Both Cummins and FCA have announced that they will vigorously fight a class action lawsuit filed this week alleging that both companies backed an effort to conceal emissions violations on diesel-equipped Ram pickups.
The news follows FCA’s decision last month to sue Cummins for $60 million over a selective catalyst reduction (SCR) system that both the U.S. Environmental Protection Agency and the California Air Resources Board say is defective and can lead to an increase in exhaust emissions.
On Monday, a class action lawsuit filed in federal court in Detroit on behalf of nearly a half-million Ram truck owners alleges that both Cummins and FCA neglected to tell consumers that exhaust from certain Cummins diesel engines has been emitting nearly double the amount of pollutants allowed by law. The lawsuit also alleges that changes made to emissions reduction technology reduced fuel efficiency by as much as four percent.
The claims involve heavy-duty 2007 and 2012 Ram pickups, according to the Chicago Tribune. Cummins’ 6.7-liter turbo diesel engine was available for both of those trucks.
Cummins issued a statement on its website denying claims made in the lawsuit, including the accusation that some of its engines installed in Ram pickups have been releasing excessive amounts of nitrogen oxide.
“Yesterday, a class action lawsuit was filed against Cummins (CMI) and Fiat Chrysler (FCA) alleging, among other things, that we violated various emissions standards and regulations. This lawsuit has no merit and contains false and exaggerated claims. Cummins will combat these claims vigorously,” the statement reads.
“Cummins is deeply disappointed in this effort to tarnish our image and standing as a company. Cummins and Chrysler/FCA have been strong partners for more than 30 years, and we are committed to providing high quality products and service for our customers.
“Cummins has robust certification and compliance processes, adhering to all emissions regulations worldwide, and we prohibit the use of defeat devices in all of our products. We are transparent with all governing bodies in these processes, from disclosure of the design and operation of the emission control system, to test processes and results and later to any necessary reporting and corrective action processes if required.

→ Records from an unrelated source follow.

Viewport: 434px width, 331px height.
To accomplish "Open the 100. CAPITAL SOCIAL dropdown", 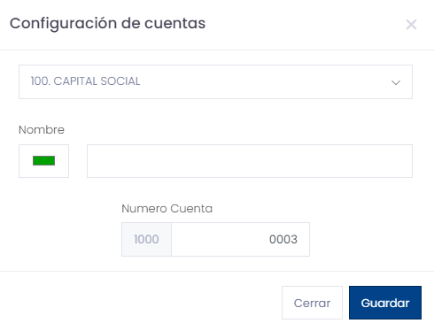I will click(x=215, y=81).
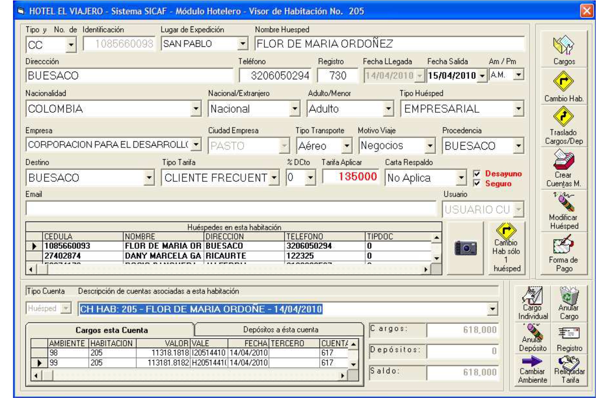Open Cargo Individual icon

[x=532, y=296]
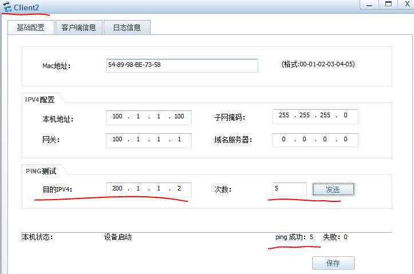Screen dimensions: 414x274
Task: Click the 次数 ping count field
Action: [x=290, y=189]
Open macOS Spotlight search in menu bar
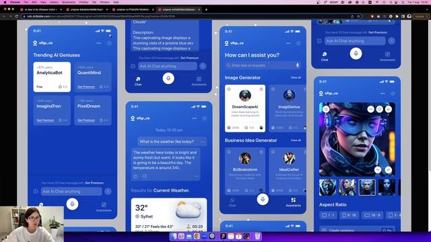This screenshot has width=431, height=242. 391,2
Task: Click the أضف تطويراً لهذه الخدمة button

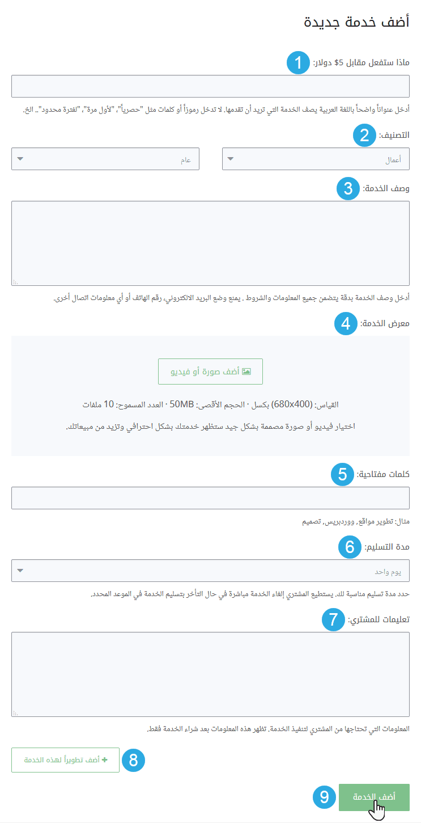Action: 65,760
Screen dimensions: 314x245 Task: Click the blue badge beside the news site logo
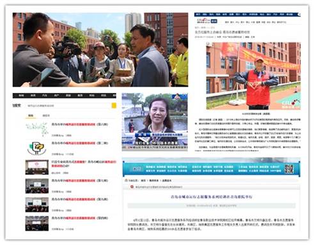(214, 21)
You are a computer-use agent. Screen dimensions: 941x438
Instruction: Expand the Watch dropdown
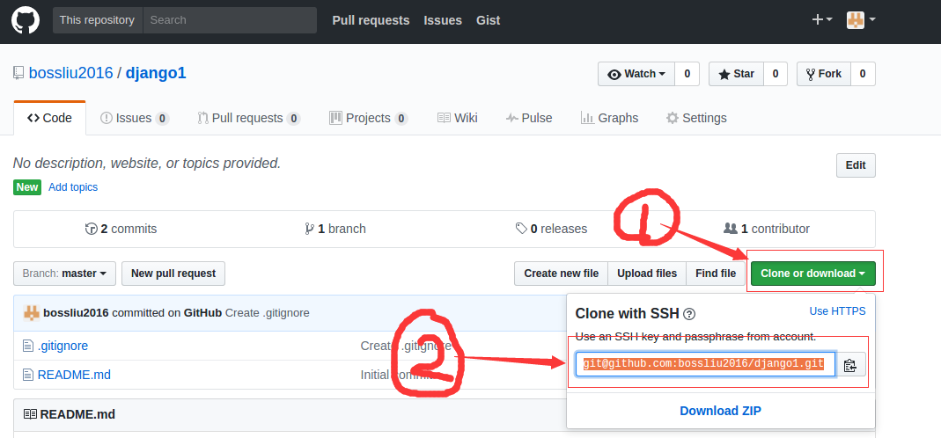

“Cummins works collaboratively and proactively with emission regulators globally to ensure emission standards are clear, appropriately stringent and enforceable, in an effort to ensure our products deliver on our commitments to our customers and the environment in real world use every day.”
FCA responded to Equipment World’s request for comment with the following response:
“FCA US has received notice of the filing against FCA US and Cummins Inc. of a complaint related to the emissions performance of certain Ram trucks.
“FCA US is reviewing the complaint. Based on the information available to it, FCA US does not believe that the claims brought against it are meritorious.
“FCA US will contest this lawsuit vigorously.”
Besides fraud, Cummins and FCA are also facing accusations of false advertising and racketeering. The lawsuit contends that more stringent emissions standards set by the U.S. Environmental Protection Agency and made effective for heavy-duty diesel engines in 2010 led Cummins and FCA to meet the standards three years ahead of time. However, in doing so, the complainants say that Cummins developed an engine that releases excessive emissions.